Currently, RNA secondary structures are either identified experimentally or computationally predicted. While experimental identification is technically too demanding to be routinely used, computational prediction in general cannot predict accurate individual RNA structures.

Available databases of RNA structures follow a similar trade-off between structure quality and the amount of structures available; PDB (1) contains experimentally identified structures of individual RNAs. Most of the structures in PDB are reliable and PDB provides so far the best source of the RNA structures, but the scope of PDB is extremely limited. Similarly, CRW (2), which is dedicated to ribosomal RNAs (rRNAs), contains a combination of experimentally identified and manually adjusted structures that are reliable, but cover only rRNAs. More extensive, but still limited to solved structures, is STRAND (3), an RNA secondary structures database that collects known secondary structures of RNAs from all sources and all types. Rfam (4) on the other hand provides predicted consensus secondary structures; it is much less reliable than either PDB or CRW, but its scope is extensive. rPredictorDB aims to be a middle ground between PDB and Rfam—it strives to provide structures that are more reliable than those in Rfam but its scope is significantly wider than both PDB and CRW.

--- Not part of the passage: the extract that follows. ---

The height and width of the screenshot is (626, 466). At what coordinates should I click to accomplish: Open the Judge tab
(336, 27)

In rPredictorDB, we provide secondary structures of selected individual RNAs. The structures are predicted using experimentally identified structures as templates that are transferred to related sequences with a previously published method (5). We use this approach primarily because the secondary structures generated by the template-based prediction are, in comparison with the de novo predicted ones, more biologically reliable (5). Our method also provides individual secondary structures that are easier to use in downstream analysis, including identification, comparison, visualization and functional analysis of RNAs—in contrast to consensus structures as stored in Rfam that may require further processing and specialized tools. The experimentally identified structural templates and also the sequences of the homologous RNAs for which the secondary structure is generated are acquired from public databases and literature. The predicted secondary structures are periodically updated to follow changes in the original sources and stored in our database.

The stored secondary structures are visualized using RNAplot (6) and Traveler (7). Traveler is a tool for template-based visualization of RNA secondary structures. In rPredictorDB, it is applied to visualize the secondary structures of RNAs with large structures that are hard to be visualized clearly with the standard tools.

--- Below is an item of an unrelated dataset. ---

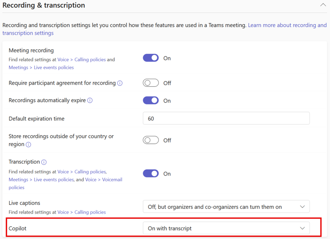This screenshot has height=239, width=330.
Task: Click info icon next to participant agreement
Action: click(120, 83)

Available RNAs are phylogenetically sorted and can be searched by keyword and sequence and browsed by taxonomy for exploration, comparison, identification and visualization purposes. rPredictorDB also provides extensive documentation available at its website.

rPredictorDB architecture

rPredictorDB consists of the following components: a set of tools that perform standard tasks on the data such as similarity search, secondary structure prediction and visualization of the predicted secondary structures (rTools); a database of RNA sequences, their predicted secondary structures and annotations (rData); extraction–transformation–load mechanisms to build rData (rETL); and a web-based frontend (rWeb) that provides easy access to rData and rTools for the community. The overall architecture of rPredictorDB is depicted in Figure 1. In the following sections we will describe the individual components of rPredictorDB.

Figure 1

rPredictorDB architecture.

Open in new tab Download slide

Secondary structure prediction (rTools)

RNA secondary structure prediction methods are reviewed in Fallmann et al. (8). Most commonly, RNA secondary structure prediction is performed using free energy minimization by dynamic programing techniques [reviewed in (9)] and comparative methods [reviewed in (10)]. The quality of former depends strongly on both the sequence length and the type of the predicted structure. The latter requires multiple homologous sequences that may not be available, depend on the chosen homologous sequences and the multiple sequence alignment technique. Moreover, the resulting consensus structure is not always representative of the structures of individual RNAs as the consensus structure can differ substantially from the individual ones.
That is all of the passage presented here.